KASESE — When Kisamba Primary School was opened in 1986, there was no chance of connecting to the electrical grid.

Located in the rural areas of Bugoye Sub County in Kasese District—Kisamba Primary School— one of the government aided schools has over 800 pupils but it is miles away from the closest hookup point connecting the region.

Those familiar with the school’s history in the last two decades attribute its poor performance in the national exams to lack of power.

In an interview, one of the teachers at the school, Johnson Basolene said, the school’s candidates for many years studied by flickers of candle lights and sometimes tried kerosene lanterns.

But these were dim, expensive and produced a foul odor.

He also thinks that whereas many rural pupils are academically bright, many of them lack time to revise books or go for preparatory studies as their counterparts in well settings.

This, he says also affects performance of teachers who he says often report late to school, a factor that affects completion of the syllabus leading to poor performance of the pupils in National exams.

“Most of teachers were also reporting late on duty.
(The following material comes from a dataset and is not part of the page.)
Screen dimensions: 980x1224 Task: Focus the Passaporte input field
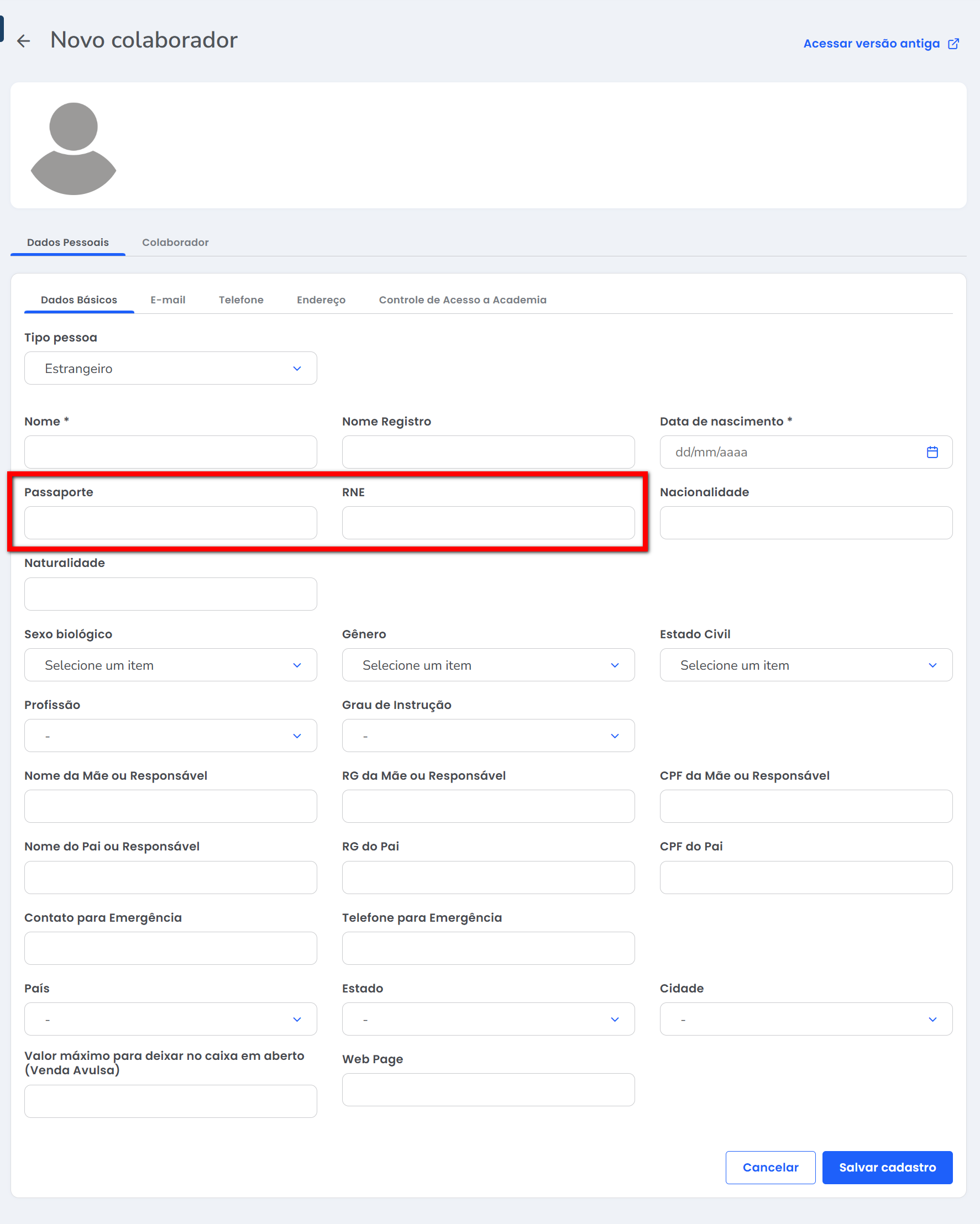pos(170,523)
They were staying far away from the school premises because there was no electricity”, he says.

Over a year ago, World Wide Fund for Nature (WWF) working with European Union (EU) installed roof-top solar panels have been connected to a battery system to improve rural livelihoods and reduce the greenhouse gas emissions through wide spread access to clean and renewable sources of energy by 2025.

Since installing solar at the school in July 2019, Basolene says it has had a massive impact on the opportunities for pupils— not only giving them light to study by but access to modern technology that was previously only theory in textbooks.
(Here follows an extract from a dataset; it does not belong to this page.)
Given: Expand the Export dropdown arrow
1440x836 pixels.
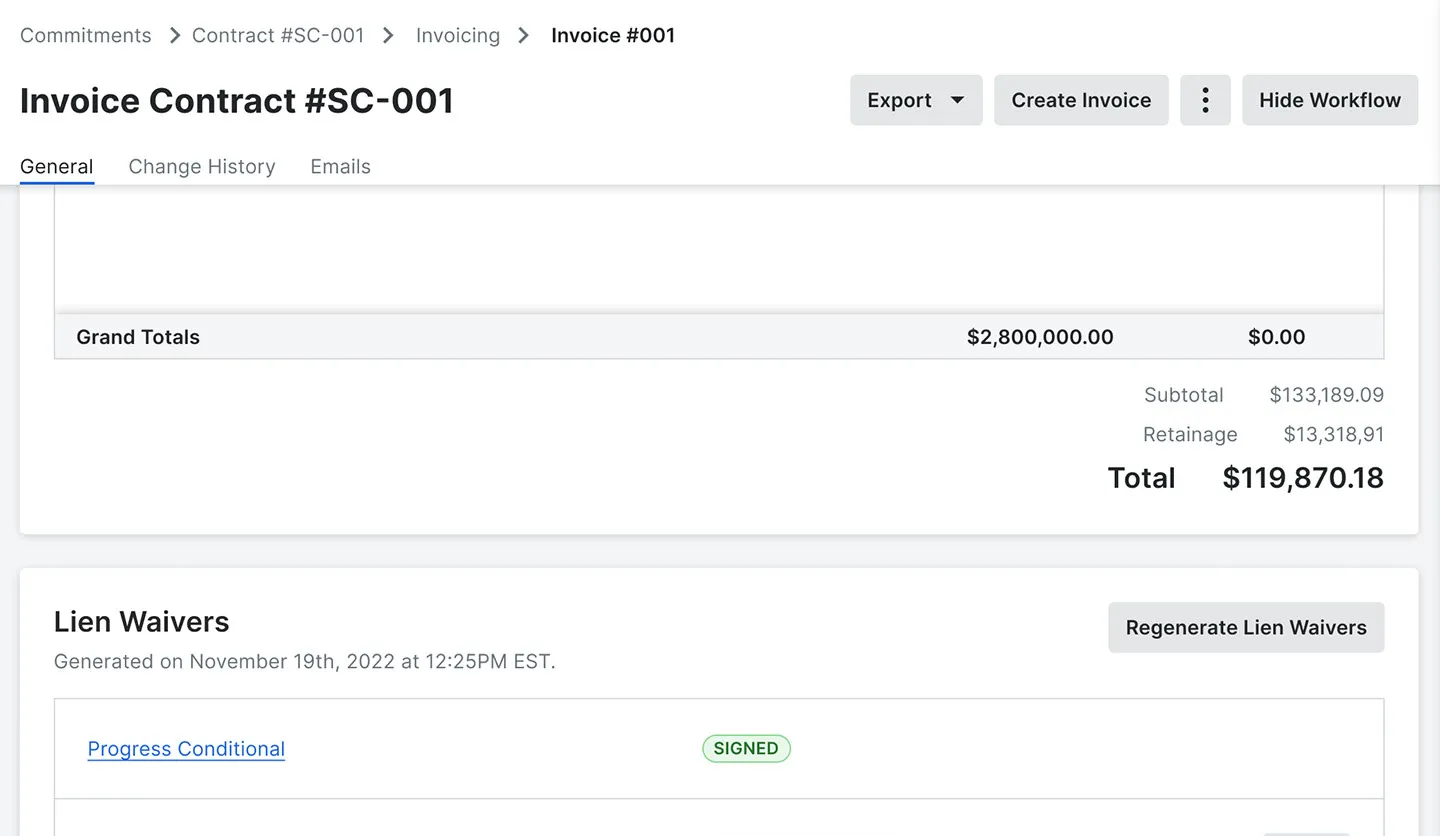Looking at the screenshot, I should 957,100.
Another teacher Vicent Kule says having access to solar has had a huge impact on the lives of the pupils especially candidates at Kisamba Primary School.

Not least, having good quality reliable lighting means they can read properly after dark and study for longer each day — creating extra time in the mornings and evenings for personal study time, which is important in helping them to perform to the best of their abilities in exams.

“Pupils from P.4 up to P.7 these days return to school to revise with teachers. They come at 6pm and go back home at around 9pm. The solar light has allowed us this additional reading time,” says Kule.

Jenipher Biira, a candidate at the school says she will perform better in the national exams after solar connection allowed her the extra classes.

“We don’t read while at home. Coming here for remedial classes and preparatory studies has helped me improve on my performance and no doubt, I will get a first grade,” she says.

The solar energy access also brought with it new learning opportunities as now the school was able to start boarding section for candidate classes.

Another candidate, Francis Tembo who hails from a disadvantaged background says he is overjoyed to see lights but also thinks the initiative brings an opportunity to stakeholders to realise the potential of solar energy.

The solar installation has since provided a major boost to the pupils’ education and future prospects.

With full-time solar powered electricity, teachers are now staying in the school quarters and are able to mark pupils’ examination scripts, lesson plan and scheme even at night.

Mr. George Masereka, the school headteacher says the results of solar connection to his school are already prominent— siting a shot up in pupils’ enrolment.

To the teachers, even though they didn’t get any first grades from last year’s PLE results, there are all hopes that the school will at least register not less than 5 first grades from this year’s PLE results.

The school’s administration is now planning to purchase a printer, computer and photocopier so that they can start printing their own exams instead of buying from distant places outside the school. With reliable solar energy at Kisamba, the future is bright.

A recent research found that children living in the developing world could gain significant study time each day if their homes and schools switched to solar energy.

Students who had solar access at home are also at an advantage, as children in households with solar lighting can nearly double their homework hours each night.

The study also found that there was a positive financial impact on homes and schools switching from kerosene to solar.

WWF Uganda has since installed institutional solar systems to 31 schools in Albertine Graben region under the Scaling-Up Rural Electrification Using Innovative Solar PV Distribution Models Project with funding from the European Union.